* What this task involves: Please take the records that follow and repeat exactly the lines starting with the line with "Chef (33, 515)" and going on through the line with "Instructor-Led Training (34, 708)".

(Beginning of Information shown)

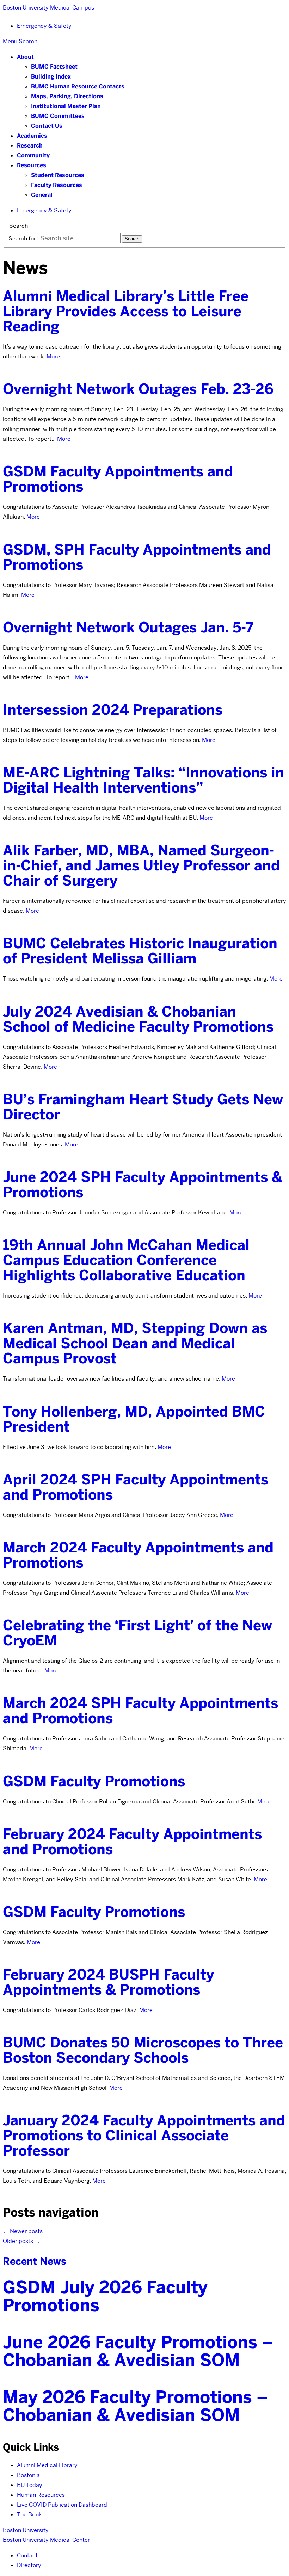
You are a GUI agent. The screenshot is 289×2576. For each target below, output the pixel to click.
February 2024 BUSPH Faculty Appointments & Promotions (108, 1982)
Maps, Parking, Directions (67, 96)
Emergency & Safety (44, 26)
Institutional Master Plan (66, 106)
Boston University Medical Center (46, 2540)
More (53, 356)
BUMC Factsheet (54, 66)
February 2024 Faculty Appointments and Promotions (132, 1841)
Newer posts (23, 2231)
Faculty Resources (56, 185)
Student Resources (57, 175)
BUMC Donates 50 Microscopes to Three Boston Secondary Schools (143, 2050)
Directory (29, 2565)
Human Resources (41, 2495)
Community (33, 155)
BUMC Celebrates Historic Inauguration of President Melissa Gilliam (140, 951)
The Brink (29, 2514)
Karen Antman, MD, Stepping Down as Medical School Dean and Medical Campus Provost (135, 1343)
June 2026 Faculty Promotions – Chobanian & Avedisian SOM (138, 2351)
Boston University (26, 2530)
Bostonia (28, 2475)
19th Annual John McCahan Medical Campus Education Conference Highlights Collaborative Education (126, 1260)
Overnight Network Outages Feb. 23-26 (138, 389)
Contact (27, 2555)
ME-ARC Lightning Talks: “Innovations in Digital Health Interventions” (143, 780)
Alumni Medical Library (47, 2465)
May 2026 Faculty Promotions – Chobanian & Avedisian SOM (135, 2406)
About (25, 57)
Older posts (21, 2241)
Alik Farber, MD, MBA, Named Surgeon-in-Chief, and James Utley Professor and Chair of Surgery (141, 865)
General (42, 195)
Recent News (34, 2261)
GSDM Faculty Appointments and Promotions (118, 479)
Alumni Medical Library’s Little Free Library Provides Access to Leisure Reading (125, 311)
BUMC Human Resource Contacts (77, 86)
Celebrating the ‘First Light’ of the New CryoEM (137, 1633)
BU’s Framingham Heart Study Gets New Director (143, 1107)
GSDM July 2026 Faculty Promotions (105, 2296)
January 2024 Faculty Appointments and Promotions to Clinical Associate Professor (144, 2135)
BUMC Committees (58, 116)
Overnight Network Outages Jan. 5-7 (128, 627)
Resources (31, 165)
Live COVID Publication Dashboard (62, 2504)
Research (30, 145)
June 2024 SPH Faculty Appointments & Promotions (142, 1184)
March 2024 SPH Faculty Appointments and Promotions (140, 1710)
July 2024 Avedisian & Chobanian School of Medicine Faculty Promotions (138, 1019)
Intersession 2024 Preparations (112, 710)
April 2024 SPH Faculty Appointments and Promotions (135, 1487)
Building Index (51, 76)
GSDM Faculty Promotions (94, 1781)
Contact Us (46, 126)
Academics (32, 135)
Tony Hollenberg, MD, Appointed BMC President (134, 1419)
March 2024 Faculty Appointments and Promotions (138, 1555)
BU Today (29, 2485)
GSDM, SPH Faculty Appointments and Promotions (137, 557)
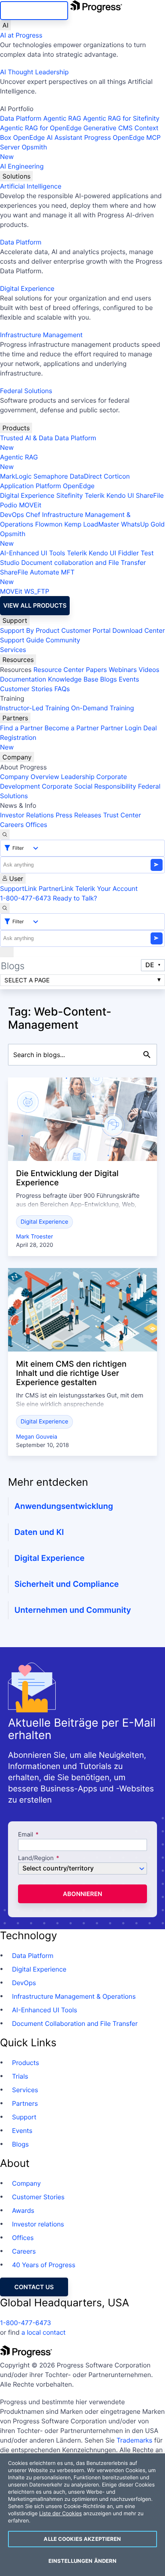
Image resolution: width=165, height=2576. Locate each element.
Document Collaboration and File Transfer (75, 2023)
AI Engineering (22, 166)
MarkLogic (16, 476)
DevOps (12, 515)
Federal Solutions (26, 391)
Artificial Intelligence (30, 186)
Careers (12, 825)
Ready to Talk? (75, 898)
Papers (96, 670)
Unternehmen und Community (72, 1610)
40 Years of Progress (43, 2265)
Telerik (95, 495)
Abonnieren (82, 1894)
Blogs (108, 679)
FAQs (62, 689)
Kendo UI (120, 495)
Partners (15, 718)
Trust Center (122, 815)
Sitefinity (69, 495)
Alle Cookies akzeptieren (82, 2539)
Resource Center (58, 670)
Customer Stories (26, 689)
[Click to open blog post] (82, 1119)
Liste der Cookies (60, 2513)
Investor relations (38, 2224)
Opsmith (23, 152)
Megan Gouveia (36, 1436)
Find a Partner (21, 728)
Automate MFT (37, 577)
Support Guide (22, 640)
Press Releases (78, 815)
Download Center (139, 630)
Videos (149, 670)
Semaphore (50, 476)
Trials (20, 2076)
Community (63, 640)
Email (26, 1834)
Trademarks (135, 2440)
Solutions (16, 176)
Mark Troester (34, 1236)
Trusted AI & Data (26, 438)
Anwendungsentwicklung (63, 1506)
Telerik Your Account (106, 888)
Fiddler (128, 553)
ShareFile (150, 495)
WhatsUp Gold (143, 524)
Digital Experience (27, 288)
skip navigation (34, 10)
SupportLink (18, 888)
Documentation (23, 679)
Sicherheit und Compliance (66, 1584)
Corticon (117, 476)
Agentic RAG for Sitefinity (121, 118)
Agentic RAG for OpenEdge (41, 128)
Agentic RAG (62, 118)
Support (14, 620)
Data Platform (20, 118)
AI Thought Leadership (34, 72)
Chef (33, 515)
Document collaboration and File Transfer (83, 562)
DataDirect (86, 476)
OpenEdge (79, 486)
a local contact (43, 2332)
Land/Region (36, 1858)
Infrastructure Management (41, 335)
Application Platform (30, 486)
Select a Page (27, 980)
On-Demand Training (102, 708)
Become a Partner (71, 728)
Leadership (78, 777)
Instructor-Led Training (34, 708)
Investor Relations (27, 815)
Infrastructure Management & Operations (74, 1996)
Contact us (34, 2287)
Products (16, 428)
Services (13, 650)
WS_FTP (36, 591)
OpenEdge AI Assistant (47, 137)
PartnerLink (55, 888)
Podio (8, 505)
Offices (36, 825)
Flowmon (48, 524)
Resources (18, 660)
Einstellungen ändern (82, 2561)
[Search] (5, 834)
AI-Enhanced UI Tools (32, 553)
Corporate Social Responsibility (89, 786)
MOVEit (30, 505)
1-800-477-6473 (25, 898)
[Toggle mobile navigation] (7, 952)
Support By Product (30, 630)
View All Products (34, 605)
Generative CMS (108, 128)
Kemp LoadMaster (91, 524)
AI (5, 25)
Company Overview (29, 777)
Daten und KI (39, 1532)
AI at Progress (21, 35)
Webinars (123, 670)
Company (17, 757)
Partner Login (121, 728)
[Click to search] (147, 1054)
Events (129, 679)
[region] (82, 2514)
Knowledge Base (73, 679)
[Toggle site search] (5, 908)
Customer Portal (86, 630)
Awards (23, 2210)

(End of Information shown)
(Beginning of Information shown)

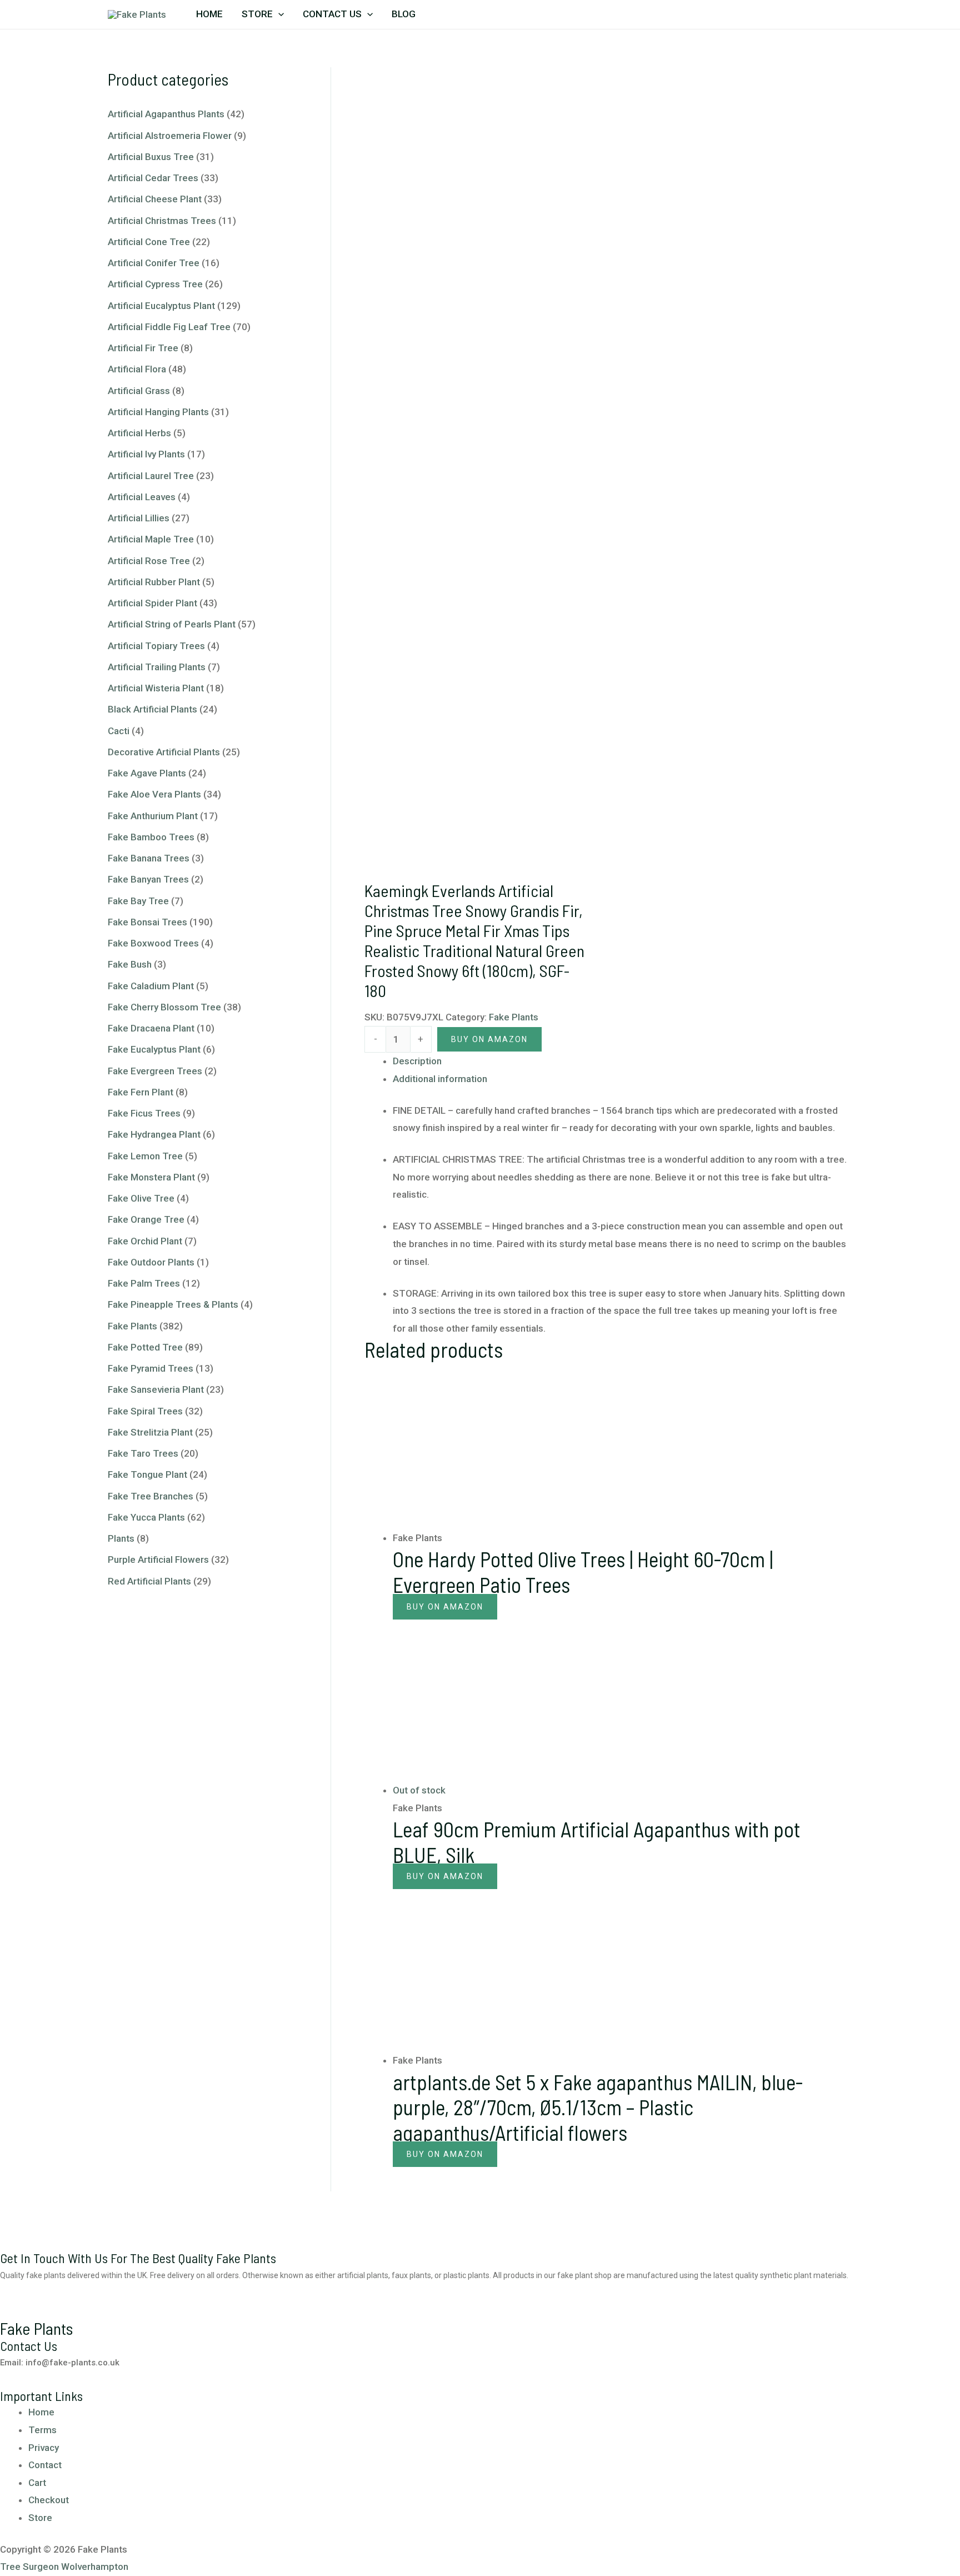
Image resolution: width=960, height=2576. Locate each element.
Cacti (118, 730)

(End of Information shown)

* Completed task:
Chef (33, 515)
Document collaboration and File Transfer (83, 562)
DataDirect (86, 476)
OpenEdge (79, 486)
a local contact (43, 2332)
Land/Region (36, 1858)
Infrastructure Management (41, 335)
Application Platform (30, 486)
Select a Page (27, 980)
On-Demand Training (102, 708)
Become a Partner (71, 728)
Leadership (78, 777)
Instructor-Led Training (34, 708)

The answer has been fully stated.